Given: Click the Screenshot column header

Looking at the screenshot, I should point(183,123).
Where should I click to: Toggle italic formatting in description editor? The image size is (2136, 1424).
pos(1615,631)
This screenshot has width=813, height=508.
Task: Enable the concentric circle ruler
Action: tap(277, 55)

WHAT NEEDS TO BE DONE => Exactly as they stand above, retype all of the records.

FINISHED EXERCISE =>
Given: Click the Screenshot column header

Looking at the screenshot, I should point(183,123).
Where should I click to: Toggle italic formatting in description editor? The image size is (2136, 1424).
pos(1615,631)
This screenshot has width=813, height=508.
Task: Enable the concentric circle ruler
Action: tap(277, 55)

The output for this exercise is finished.